AUC > 1?

wessel
wessel New Altair Community Member
edited November 5 in Community Q&A
Dear All,

How come the ROC can get above 1?
http://img.ctrlv.in/img/51d099898f5d9.jpg

Best regards,

Wessel


image

Tagged:

Answers

  • dan_agape
    dan_agape New Altair Community Member
    Hi,

    Indeed, AUC (the area under the red ROC curve) cannot be more than 1 (in fact the curve itself cannot go above the horizontal line y=1; also the reddish area which may indicate confidence intervals, or some other indicative variation, shouldn't go above that horizontal line).

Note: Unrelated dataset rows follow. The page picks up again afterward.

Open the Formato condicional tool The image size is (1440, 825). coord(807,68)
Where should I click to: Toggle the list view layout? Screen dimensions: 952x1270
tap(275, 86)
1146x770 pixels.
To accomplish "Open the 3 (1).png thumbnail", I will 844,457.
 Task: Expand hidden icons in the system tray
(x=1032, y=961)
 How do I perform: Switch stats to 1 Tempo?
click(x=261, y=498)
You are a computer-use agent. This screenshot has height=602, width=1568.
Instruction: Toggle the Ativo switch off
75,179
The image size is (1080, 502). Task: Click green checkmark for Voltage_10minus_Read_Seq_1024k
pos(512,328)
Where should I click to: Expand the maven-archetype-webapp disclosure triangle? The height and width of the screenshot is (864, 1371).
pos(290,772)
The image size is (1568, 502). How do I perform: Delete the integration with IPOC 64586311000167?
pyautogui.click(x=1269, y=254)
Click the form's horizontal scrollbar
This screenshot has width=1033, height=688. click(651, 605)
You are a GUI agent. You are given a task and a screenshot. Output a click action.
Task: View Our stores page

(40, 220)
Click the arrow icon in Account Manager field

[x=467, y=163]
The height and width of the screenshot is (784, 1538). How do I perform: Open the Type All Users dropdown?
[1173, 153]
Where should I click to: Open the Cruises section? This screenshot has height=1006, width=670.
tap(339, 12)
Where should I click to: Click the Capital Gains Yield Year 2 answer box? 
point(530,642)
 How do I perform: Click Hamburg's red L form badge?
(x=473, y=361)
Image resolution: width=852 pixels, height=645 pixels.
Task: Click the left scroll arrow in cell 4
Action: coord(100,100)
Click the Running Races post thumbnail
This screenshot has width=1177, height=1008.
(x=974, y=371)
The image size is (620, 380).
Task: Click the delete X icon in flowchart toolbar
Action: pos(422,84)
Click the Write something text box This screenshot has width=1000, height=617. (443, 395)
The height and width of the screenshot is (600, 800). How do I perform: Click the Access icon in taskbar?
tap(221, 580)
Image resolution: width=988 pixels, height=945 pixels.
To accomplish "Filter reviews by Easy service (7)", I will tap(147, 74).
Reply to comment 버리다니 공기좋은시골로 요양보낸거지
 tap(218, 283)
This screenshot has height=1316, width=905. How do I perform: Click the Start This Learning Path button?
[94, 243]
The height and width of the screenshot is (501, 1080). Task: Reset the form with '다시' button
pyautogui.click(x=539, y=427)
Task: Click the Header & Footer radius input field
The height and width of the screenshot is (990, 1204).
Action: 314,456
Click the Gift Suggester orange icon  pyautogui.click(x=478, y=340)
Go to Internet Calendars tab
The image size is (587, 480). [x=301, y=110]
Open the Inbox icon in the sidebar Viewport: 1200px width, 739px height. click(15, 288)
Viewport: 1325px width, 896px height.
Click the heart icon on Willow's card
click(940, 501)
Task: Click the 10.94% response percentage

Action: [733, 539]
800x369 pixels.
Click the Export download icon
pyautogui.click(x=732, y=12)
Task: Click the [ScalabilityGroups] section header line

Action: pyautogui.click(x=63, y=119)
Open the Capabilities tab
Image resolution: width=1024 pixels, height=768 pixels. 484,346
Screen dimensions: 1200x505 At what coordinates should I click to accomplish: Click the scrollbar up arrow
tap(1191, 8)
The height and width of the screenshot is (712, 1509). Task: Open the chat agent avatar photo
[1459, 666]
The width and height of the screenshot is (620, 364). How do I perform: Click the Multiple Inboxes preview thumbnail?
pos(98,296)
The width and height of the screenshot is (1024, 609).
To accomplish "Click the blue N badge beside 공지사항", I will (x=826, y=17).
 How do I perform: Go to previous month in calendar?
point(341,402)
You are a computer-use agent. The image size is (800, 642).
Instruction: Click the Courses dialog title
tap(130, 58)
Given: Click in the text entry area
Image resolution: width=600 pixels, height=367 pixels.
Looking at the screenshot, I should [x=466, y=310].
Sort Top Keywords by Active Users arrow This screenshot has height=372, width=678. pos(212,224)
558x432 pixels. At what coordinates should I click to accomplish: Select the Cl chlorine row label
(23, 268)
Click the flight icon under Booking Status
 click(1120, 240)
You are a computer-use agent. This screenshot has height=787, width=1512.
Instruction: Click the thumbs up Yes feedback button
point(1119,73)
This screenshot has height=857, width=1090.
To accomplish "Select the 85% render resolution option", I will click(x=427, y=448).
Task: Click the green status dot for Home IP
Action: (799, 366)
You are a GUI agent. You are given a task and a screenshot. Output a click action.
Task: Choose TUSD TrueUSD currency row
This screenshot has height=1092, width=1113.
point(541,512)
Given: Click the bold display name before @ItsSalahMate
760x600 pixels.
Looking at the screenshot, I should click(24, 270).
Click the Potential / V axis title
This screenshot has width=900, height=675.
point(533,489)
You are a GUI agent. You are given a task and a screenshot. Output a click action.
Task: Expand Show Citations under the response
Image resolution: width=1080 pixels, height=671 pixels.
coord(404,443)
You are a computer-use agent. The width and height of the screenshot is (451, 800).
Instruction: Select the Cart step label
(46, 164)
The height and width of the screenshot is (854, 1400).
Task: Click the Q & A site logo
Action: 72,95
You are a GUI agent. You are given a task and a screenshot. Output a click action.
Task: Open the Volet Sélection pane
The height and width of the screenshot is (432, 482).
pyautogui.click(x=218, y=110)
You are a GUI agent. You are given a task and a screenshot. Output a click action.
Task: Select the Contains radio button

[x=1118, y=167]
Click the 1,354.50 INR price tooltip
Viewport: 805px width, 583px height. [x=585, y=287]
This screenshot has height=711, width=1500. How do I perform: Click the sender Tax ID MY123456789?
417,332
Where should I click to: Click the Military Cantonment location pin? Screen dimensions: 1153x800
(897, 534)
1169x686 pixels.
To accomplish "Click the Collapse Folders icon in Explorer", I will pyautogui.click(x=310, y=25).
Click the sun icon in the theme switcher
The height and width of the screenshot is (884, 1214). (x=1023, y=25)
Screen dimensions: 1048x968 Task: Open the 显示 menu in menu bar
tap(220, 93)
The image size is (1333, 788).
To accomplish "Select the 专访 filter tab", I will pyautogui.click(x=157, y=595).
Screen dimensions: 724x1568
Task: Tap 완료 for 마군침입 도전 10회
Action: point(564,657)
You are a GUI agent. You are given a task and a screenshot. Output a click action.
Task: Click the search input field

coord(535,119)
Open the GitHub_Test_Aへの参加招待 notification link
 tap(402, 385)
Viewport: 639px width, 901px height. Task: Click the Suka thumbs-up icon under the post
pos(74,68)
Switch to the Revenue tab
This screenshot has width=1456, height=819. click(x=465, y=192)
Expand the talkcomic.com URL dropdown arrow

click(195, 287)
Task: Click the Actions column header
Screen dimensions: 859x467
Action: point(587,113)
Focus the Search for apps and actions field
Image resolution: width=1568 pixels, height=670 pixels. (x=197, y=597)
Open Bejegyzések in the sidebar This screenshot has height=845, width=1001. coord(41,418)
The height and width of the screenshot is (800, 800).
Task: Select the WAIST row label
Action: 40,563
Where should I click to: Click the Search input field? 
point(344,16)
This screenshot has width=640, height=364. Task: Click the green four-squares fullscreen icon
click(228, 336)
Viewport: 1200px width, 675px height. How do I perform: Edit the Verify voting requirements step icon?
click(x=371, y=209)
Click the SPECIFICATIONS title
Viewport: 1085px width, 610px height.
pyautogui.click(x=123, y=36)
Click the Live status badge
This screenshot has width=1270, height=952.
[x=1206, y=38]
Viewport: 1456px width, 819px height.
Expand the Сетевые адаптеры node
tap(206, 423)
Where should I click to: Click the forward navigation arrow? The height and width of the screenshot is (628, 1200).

    By the way, I have just checked again if another error regarding the calculation of AUC that I had reported a couple of years ago http://rapid-i.com/rapidforum/index.php/topic,2237.0.html was corrected, and it seems it was not - perhaps the reported error was not well understood by the guys at RapidI or other participants in that thread. The image below shows that the area under the (red) ROC curve that is clearly 1 is still wrongly calculated by RM as AUC=0.5.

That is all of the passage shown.